In the listing below, the answer starts at the line that has "Trouver un magasin (64, 2252)" and stops after the line that has "The Horses of Soulful Equine (30, 2217)"; please repeat that part exactly and nothing more.

______________________________

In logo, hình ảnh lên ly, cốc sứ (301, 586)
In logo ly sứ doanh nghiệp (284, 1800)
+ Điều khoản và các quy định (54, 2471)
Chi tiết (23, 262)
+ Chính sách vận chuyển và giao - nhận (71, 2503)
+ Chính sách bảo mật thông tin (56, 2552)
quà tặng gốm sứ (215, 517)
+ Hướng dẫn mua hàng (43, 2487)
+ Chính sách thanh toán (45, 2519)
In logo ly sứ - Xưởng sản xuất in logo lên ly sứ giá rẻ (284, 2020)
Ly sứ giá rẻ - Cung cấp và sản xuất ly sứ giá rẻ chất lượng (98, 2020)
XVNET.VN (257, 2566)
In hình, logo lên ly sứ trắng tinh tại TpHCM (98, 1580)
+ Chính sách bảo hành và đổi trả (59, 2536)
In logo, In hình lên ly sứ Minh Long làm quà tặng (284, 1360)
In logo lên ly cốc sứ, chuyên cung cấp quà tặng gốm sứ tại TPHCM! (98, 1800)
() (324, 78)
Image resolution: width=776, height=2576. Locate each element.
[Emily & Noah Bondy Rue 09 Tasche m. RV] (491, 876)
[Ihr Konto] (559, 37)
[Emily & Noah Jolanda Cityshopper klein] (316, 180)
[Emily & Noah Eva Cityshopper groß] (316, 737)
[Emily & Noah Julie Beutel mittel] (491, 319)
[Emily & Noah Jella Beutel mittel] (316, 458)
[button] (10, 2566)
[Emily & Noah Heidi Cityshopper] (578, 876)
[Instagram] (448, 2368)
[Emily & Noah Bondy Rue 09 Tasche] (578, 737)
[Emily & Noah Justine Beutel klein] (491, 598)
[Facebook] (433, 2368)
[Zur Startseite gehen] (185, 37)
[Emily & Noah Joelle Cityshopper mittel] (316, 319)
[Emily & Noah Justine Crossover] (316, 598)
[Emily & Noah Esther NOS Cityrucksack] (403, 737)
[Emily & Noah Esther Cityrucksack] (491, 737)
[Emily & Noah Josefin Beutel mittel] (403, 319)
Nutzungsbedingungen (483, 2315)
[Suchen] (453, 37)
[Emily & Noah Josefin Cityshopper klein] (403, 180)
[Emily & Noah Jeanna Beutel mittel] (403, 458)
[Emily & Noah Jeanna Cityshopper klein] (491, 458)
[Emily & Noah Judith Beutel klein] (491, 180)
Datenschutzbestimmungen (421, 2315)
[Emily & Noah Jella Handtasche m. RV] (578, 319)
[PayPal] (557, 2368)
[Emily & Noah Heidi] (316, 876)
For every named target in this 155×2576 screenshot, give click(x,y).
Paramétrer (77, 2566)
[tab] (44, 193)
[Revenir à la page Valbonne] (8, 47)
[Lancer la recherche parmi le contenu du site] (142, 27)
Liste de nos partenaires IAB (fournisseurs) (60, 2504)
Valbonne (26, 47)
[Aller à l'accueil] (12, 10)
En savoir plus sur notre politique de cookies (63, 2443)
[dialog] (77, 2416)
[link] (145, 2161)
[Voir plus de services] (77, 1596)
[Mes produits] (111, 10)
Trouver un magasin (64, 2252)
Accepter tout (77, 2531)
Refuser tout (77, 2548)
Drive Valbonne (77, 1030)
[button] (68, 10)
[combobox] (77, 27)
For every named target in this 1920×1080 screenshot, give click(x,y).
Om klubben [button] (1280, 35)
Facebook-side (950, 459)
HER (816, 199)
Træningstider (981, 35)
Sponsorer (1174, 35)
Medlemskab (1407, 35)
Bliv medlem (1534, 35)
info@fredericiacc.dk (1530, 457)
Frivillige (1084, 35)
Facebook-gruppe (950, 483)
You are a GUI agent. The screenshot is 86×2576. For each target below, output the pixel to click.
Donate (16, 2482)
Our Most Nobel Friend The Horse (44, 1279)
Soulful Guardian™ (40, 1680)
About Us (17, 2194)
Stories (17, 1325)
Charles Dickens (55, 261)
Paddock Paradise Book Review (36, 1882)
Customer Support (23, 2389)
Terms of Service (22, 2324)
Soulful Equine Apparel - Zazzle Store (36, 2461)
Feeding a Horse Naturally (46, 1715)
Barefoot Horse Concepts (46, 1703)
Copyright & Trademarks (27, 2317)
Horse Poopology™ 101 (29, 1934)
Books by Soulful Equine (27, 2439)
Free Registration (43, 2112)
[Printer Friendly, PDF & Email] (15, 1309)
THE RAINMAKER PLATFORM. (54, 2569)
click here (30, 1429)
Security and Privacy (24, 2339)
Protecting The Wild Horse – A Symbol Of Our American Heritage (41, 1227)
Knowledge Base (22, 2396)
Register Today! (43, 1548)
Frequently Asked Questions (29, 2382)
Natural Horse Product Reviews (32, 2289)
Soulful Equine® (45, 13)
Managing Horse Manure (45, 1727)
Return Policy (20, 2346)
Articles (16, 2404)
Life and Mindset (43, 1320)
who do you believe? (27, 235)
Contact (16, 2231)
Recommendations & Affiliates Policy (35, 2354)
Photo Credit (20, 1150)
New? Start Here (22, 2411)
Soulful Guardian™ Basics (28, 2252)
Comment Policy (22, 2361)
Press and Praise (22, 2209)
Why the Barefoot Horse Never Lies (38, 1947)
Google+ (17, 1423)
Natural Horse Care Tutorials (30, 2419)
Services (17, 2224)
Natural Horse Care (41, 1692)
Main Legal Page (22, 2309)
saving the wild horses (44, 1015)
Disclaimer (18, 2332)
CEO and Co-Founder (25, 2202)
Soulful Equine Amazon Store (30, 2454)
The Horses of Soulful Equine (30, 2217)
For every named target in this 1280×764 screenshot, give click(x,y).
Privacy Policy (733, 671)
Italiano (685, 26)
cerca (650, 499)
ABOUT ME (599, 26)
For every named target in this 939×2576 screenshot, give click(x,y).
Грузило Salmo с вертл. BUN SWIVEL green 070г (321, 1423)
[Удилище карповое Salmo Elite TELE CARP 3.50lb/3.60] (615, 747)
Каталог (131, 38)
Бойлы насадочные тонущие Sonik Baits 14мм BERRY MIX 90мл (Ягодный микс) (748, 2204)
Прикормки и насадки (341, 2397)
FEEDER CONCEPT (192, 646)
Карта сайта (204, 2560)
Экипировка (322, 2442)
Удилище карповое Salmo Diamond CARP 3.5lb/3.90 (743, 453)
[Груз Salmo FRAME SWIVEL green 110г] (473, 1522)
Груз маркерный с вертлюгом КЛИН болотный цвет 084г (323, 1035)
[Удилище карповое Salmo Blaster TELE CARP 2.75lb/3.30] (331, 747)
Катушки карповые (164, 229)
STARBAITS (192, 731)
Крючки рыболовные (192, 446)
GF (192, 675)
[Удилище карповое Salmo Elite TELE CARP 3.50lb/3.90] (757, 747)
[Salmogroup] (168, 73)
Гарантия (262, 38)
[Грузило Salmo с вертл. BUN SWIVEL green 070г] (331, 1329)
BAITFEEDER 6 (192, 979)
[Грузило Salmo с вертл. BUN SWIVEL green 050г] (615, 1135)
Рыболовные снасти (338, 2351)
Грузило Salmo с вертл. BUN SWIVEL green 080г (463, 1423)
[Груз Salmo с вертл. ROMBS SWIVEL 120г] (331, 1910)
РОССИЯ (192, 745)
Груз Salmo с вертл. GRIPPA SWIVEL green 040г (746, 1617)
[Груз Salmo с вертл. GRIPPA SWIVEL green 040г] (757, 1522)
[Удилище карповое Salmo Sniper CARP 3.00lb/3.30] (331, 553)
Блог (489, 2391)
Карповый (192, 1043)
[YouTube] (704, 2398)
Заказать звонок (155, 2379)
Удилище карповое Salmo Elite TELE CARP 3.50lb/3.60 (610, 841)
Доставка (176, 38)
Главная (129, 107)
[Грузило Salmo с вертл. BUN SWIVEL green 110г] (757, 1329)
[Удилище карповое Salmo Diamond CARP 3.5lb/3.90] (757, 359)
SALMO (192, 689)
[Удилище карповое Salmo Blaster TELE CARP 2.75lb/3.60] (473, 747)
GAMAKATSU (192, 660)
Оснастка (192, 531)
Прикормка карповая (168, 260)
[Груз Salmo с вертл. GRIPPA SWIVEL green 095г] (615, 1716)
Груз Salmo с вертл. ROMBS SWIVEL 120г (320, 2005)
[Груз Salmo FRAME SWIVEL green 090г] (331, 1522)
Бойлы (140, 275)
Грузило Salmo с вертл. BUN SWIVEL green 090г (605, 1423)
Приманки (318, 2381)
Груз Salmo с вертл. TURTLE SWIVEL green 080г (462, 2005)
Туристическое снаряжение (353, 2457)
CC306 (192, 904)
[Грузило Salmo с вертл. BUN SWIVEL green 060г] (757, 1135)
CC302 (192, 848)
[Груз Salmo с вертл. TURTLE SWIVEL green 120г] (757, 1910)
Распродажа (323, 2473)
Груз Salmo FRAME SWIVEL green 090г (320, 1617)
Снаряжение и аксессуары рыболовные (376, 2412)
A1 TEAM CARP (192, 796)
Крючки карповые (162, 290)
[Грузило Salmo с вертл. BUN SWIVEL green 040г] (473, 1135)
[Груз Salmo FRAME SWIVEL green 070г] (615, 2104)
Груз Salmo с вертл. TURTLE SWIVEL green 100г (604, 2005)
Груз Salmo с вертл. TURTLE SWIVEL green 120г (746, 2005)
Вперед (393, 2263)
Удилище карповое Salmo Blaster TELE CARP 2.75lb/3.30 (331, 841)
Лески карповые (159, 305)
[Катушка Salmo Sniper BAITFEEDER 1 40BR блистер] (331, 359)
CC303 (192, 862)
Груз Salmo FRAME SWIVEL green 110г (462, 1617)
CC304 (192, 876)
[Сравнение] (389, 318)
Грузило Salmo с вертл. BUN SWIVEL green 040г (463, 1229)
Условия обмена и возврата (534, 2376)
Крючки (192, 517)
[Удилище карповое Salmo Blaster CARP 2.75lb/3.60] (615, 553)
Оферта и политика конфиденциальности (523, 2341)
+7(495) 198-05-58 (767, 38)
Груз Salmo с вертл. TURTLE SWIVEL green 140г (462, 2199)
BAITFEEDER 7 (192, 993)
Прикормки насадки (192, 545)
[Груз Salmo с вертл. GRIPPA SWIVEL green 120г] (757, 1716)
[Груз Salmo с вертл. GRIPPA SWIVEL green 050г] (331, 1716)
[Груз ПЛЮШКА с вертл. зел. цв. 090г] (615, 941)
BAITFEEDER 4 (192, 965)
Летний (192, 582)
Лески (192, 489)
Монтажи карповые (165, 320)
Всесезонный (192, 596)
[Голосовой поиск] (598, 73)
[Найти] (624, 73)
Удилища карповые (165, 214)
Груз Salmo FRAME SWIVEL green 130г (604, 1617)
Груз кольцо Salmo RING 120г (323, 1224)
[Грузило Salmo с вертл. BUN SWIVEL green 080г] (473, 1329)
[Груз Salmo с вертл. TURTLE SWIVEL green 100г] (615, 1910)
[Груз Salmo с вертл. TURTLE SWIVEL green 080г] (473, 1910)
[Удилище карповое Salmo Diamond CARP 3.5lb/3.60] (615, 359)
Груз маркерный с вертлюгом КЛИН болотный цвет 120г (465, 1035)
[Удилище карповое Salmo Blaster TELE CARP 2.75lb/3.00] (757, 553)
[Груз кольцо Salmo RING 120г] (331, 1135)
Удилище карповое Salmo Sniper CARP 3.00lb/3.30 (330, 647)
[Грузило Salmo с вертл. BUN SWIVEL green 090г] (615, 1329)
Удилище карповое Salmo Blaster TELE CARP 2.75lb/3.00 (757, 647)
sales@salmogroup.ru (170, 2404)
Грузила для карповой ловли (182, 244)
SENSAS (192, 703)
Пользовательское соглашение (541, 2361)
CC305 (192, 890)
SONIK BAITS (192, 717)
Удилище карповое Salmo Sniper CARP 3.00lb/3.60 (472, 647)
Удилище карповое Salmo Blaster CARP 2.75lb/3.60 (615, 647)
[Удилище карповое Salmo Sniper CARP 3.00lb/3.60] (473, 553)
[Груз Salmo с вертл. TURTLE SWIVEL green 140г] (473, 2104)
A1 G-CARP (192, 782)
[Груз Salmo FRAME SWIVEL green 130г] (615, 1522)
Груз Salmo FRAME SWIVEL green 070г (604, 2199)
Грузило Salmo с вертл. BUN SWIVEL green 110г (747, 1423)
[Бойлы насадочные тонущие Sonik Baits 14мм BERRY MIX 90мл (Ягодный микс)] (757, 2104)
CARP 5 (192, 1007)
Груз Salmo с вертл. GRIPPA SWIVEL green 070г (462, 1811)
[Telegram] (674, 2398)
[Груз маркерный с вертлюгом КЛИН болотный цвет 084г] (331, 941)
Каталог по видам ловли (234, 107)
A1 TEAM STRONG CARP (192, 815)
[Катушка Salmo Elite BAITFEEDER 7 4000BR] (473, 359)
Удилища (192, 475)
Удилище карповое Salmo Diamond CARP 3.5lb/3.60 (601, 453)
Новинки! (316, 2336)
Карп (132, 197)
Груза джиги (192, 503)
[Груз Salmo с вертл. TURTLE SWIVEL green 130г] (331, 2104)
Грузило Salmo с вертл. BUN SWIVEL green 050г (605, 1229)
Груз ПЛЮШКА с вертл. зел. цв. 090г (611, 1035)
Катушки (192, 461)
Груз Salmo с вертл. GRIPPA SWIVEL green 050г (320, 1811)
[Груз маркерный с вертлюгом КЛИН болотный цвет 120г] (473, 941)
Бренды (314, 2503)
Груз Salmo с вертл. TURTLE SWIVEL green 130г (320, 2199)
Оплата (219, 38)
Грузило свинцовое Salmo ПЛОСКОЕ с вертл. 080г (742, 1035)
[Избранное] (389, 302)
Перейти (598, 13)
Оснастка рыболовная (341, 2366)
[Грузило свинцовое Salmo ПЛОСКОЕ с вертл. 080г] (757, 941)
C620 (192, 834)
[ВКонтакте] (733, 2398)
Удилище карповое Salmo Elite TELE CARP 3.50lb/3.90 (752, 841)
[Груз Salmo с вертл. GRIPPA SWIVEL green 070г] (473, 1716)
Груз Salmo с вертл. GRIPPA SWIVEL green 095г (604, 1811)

______________________________

**Result below**
Trouver un magasin (64, 2252)
Accepter tout (77, 2531)
Refuser tout (77, 2548)
Drive Valbonne (77, 1030)
[button] (68, 10)
[combobox] (77, 27)
For every named target in this 1920×1080 screenshot, give click(x,y).
Om klubben [button] (1280, 35)
Facebook-side (950, 459)
HER (816, 199)
Træningstider (981, 35)
Sponsorer (1174, 35)
Medlemskab (1407, 35)
Bliv medlem (1534, 35)
info@fredericiacc.dk (1530, 457)
Frivillige (1084, 35)
Facebook-gruppe (950, 483)
You are a GUI agent. The screenshot is 86×2576. For each target below, output the pixel to click.
Donate (16, 2482)
Our Most Nobel Friend The Horse (44, 1279)
Soulful Guardian™ (40, 1680)
About Us (17, 2194)
Stories (17, 1325)
Charles Dickens (55, 261)
Paddock Paradise Book Review (36, 1882)
Customer Support (23, 2389)
Terms of Service (22, 2324)
Soulful Equine Apparel - Zazzle Store (36, 2461)
Feeding a Horse Naturally (46, 1715)
Barefoot Horse Concepts (46, 1703)
Copyright & Trademarks (27, 2317)
Horse Poopology™ 101 (29, 1934)
Books by Soulful Equine (27, 2439)
Free Registration (43, 2112)
[Printer Friendly, PDF & Email] (15, 1309)
THE RAINMAKER PLATFORM. (54, 2569)
click here (30, 1429)
Security and Privacy (24, 2339)
Protecting The Wild Horse – A Symbol Of Our American Heritage (41, 1227)
Knowledge Base (22, 2396)
Register Today! (43, 1548)
Frequently Asked Questions (29, 2382)
Natural Horse Product Reviews (32, 2289)
Soulful Equine® (45, 13)
Managing Horse Manure (45, 1727)
Return Policy (20, 2346)
Articles (16, 2404)
Life and Mindset (43, 1320)
who do you believe? (27, 235)
Contact (16, 2231)
Recommendations & Affiliates Policy (35, 2354)
Photo Credit (20, 1150)
New? Start Here (22, 2411)
Soulful Guardian™ Basics (28, 2252)
Comment Policy (22, 2361)
Press and Praise (22, 2209)
Why the Barefoot Horse Never Lies (38, 1947)
Google+ (17, 1423)
Natural Horse Care Tutorials (30, 2419)
Services (17, 2224)
Natural Horse Care (41, 1692)
Main Legal Page (22, 2309)
saving the wild horses (44, 1015)
Disclaimer (18, 2332)
CEO and Co-Founder (25, 2202)
Soulful Equine Amazon Store (30, 2454)
The Horses of Soulful Equine (30, 2217)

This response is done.